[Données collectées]
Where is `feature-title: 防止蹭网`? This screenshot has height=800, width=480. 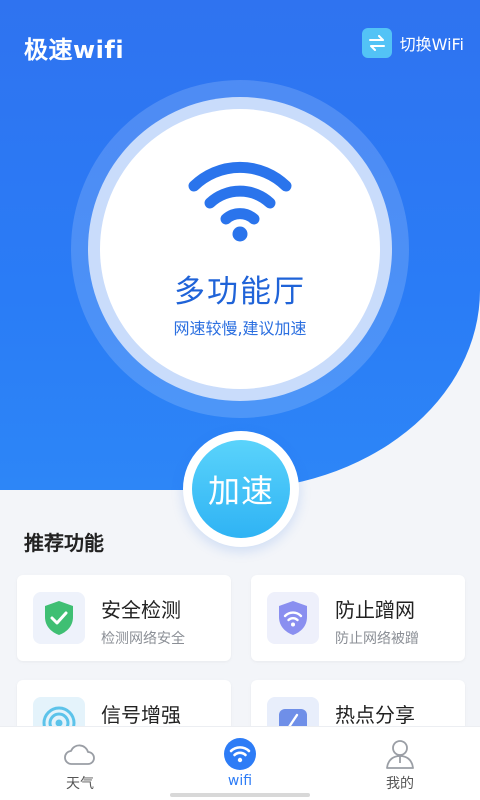 feature-title: 防止蹭网 is located at coordinates (375, 610).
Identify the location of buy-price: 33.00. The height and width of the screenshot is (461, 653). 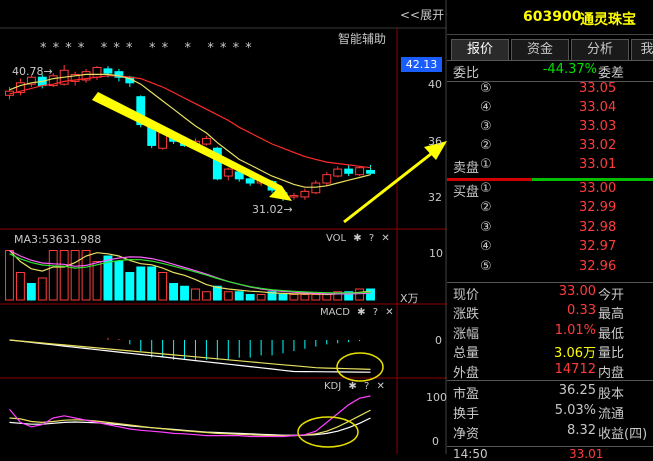
(598, 188).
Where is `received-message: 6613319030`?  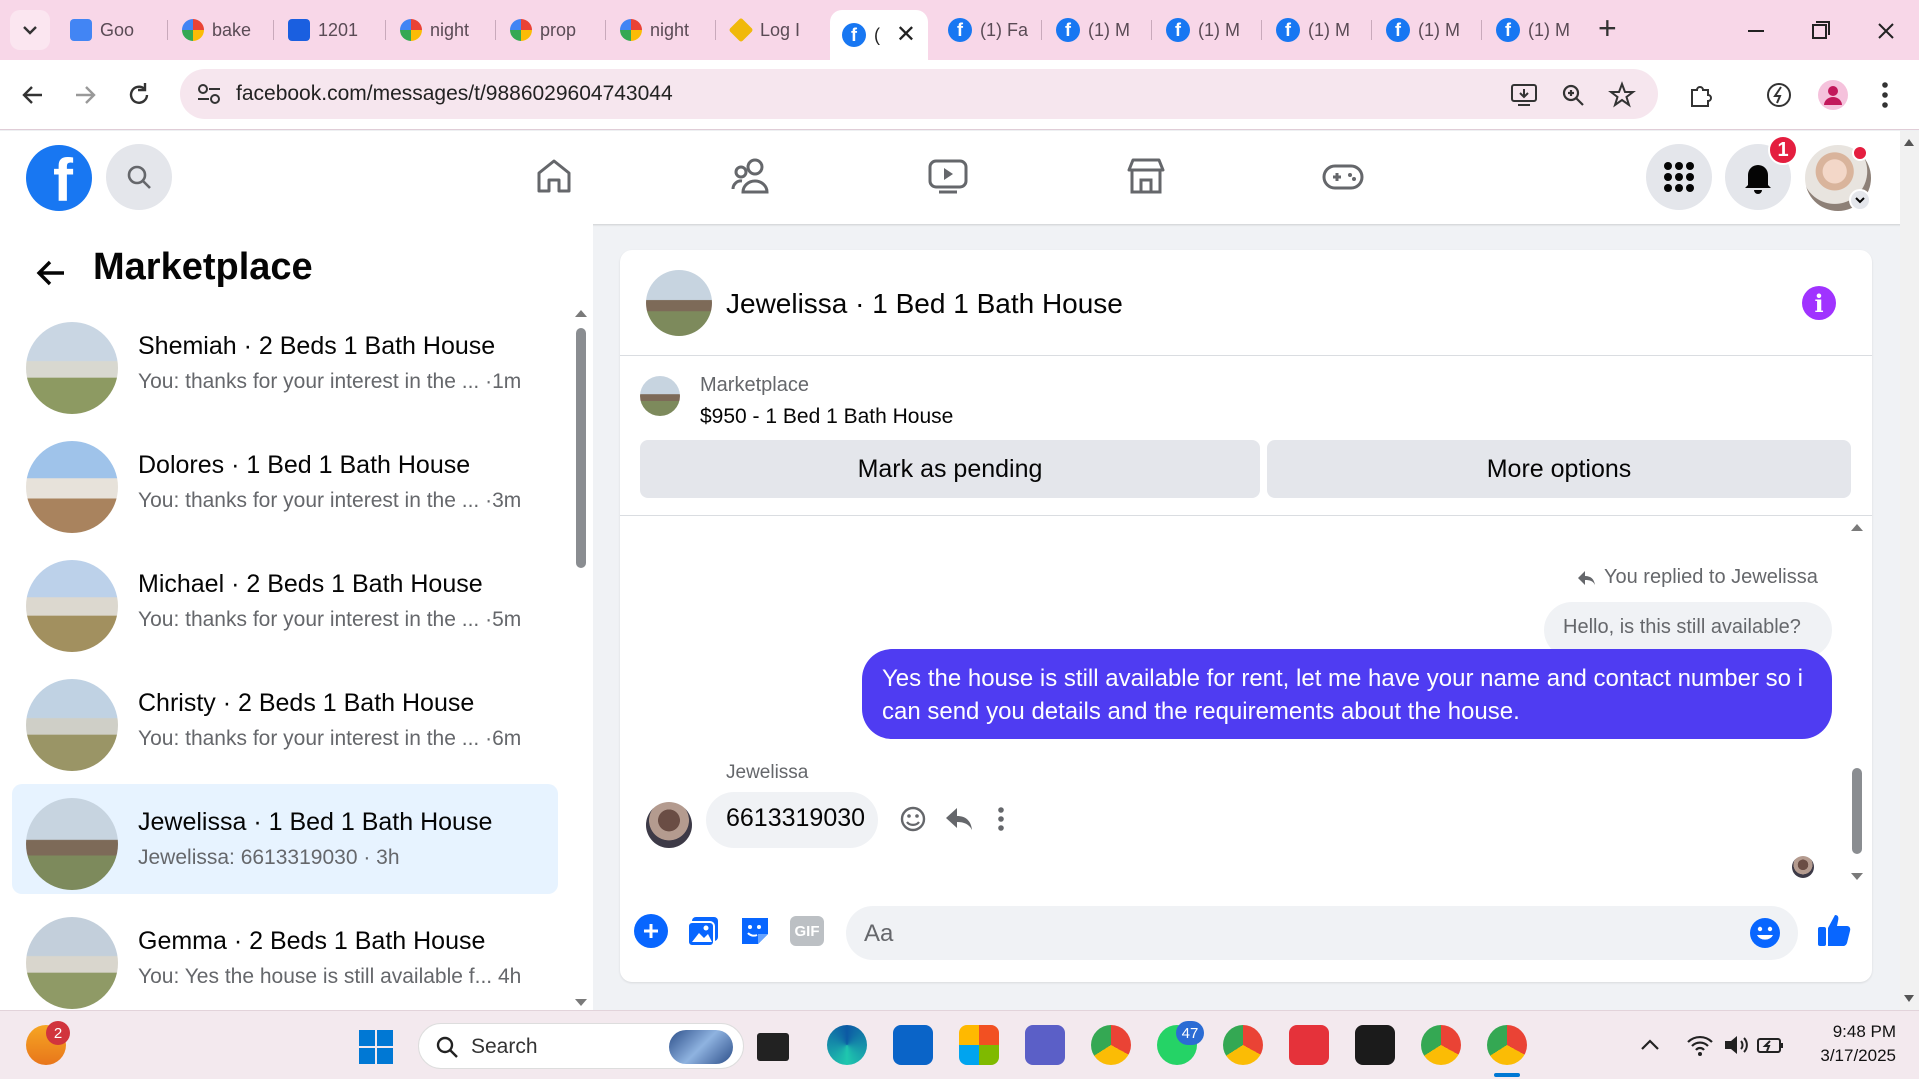
received-message: 6613319030 is located at coordinates (792, 820).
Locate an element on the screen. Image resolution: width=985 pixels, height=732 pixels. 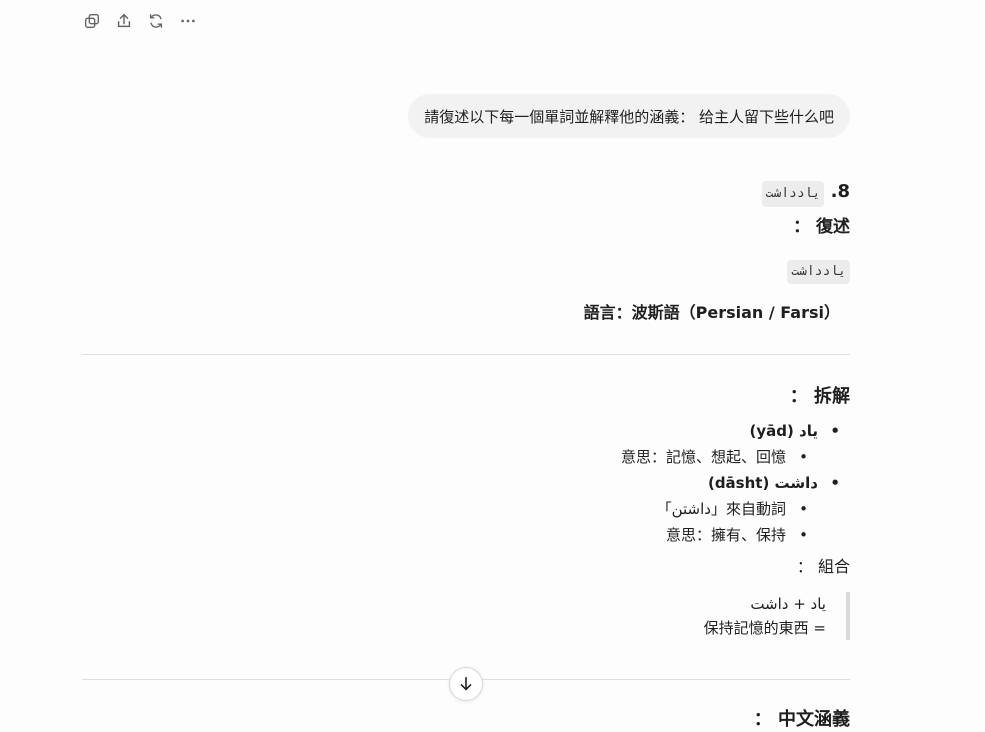
language-line: 語言：波斯語（Persian / Farsi） is located at coordinates (456, 313).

▶ **Présentation de l'exercice**: Mettez à jour les lignes allant de celle qui contient « Locate an element » jusqu'à la fin des données collectées en remplaçant « pixels » par « px », sans rien modifier d'autre, et reproduisez-les sans les images.

▶ **Résultat obtenu**:
Locate an element on the screen. Image resolution: width=985 px, height=732 px. 
language-line: 語言：波斯語（Persian / Farsi） is located at coordinates (456, 313).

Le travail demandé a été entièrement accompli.